Y qué sucede en España? Básicamente nos encontramos con unas emisiones asociadas a la producción eléctrica con carbón (principalmente importado) que representan, desde 2011, entre el 10 y el 15% de las emisiones totales de CO2 (entre la mitad y dos tercios de las emisiones eléctricas). Esto sucede por un uso de la capacidad térmica de carbón por encima del 50% en este período frente a solo el 15% de las menos contaminantes centrales de ciclo combinado.
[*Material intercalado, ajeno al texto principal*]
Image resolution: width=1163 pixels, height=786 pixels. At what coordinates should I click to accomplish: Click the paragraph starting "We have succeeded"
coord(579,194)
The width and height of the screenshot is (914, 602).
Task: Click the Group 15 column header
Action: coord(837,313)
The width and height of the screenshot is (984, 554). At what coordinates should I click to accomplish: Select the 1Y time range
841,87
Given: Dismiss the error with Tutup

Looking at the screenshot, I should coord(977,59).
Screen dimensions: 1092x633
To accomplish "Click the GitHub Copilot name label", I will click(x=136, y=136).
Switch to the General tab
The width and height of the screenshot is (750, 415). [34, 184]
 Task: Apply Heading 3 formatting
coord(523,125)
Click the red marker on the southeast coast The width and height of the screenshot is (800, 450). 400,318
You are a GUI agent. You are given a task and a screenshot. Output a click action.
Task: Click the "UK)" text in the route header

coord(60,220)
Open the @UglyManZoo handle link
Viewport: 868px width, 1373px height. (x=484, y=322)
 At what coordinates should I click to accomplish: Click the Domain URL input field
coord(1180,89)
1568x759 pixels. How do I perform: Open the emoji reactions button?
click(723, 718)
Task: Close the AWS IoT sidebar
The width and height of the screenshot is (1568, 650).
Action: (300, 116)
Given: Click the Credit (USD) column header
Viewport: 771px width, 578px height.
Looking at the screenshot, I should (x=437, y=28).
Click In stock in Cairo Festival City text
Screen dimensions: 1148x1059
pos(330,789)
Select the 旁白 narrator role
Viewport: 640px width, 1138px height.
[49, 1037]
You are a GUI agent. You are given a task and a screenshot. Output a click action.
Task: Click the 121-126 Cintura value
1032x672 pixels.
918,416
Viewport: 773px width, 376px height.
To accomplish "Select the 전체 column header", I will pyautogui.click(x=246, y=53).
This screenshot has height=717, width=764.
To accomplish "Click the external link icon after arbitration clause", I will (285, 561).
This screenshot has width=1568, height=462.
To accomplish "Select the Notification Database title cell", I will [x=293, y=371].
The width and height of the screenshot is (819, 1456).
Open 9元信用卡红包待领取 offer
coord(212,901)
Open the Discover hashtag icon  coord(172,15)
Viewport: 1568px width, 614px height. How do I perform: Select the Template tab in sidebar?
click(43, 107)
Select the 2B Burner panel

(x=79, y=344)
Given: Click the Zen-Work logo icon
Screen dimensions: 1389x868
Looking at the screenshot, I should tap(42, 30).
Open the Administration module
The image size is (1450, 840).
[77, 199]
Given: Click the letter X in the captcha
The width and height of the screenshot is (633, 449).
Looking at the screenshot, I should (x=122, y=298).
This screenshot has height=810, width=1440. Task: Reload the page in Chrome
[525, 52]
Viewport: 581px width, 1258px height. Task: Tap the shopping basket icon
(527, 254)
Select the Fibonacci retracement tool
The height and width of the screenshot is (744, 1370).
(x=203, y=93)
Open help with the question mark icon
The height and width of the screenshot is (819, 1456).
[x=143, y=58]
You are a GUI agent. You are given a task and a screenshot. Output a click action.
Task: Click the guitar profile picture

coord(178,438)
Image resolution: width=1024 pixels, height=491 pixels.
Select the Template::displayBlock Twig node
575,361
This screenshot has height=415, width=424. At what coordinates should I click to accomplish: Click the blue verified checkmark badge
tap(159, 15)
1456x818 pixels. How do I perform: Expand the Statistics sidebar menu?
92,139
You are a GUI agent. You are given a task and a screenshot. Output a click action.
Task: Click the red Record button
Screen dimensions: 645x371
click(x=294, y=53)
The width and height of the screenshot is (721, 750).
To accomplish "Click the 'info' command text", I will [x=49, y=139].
Un precio significativo del CO2 puede revertir esta situación y llevar a una caída muy significativa de las emisiones españolas de GEI en el corto plazo, sin prohibiciones: simplemente recogiendo los daños ambientales asociados a las emisiones/precios necesarios para la descarbonización.

Los fundamentos de un suelo fiscal del carbono son bien conocidos para los economistas ambientales: tal y como apuntan Newbery et al. en este reciente e interesante trabajo, en el que también resumen las aplicaciones hasta el momento, formaría parte de una política climática híbrida y por tanto más flexible. Estos autores apuntan a los problemas de eficiencia de las aproximaciones unilaterales -aunque el suelo británico, aplicado desde 2013, consiguió una elevada efectividad en la reducción de la producción eléctrica con carbón- en términos de ‘waterbed effect’ y de efectos sobre la competitividad. Sin embargo, soy poco optimista sobre su opción preferida: un suelo europeo. No solamente es discutible que no se trate de un instrumento sujeto a la regla de unanimidad fiscal sino que la posición de muchos países del Este, particularmente Polonia (que ya está reclamando la intervención para reducir el precio del SECE), dificulta sobremanera el avance. Es más factible una acción coordinada entre países hoy proclives a suelos nacionales (Holanda, Francia o Alemania) que les permitan alcanzar sus ambiciosos objetivos a medio y largo plazo, limiten los efectos sobre la competitividad y el ‘waterbed effect’ mediante la cancelación de permisos dentro del esquema MSR.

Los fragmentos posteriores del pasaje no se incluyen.